Instructions for the task => Without omission or alteration, write out all of the data.

*** Data supplied ***

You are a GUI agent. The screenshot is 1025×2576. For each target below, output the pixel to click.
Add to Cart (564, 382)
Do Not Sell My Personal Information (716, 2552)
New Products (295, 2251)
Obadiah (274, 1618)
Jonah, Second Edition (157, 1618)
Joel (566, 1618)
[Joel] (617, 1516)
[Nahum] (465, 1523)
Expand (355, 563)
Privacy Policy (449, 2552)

*** End of Data supplied ***

Output below =>
You are a GUI agent. The screenshot is 1025×2576. For each target below, output the pixel to click.
Add to Cart (564, 382)
Do Not Sell My Personal Information (716, 2552)
New Products (295, 2251)
Obadiah (274, 1618)
Jonah, Second Edition (157, 1618)
Joel (566, 1618)
[Joel] (617, 1516)
[Nahum] (465, 1523)
Expand (355, 563)
Privacy Policy (449, 2552)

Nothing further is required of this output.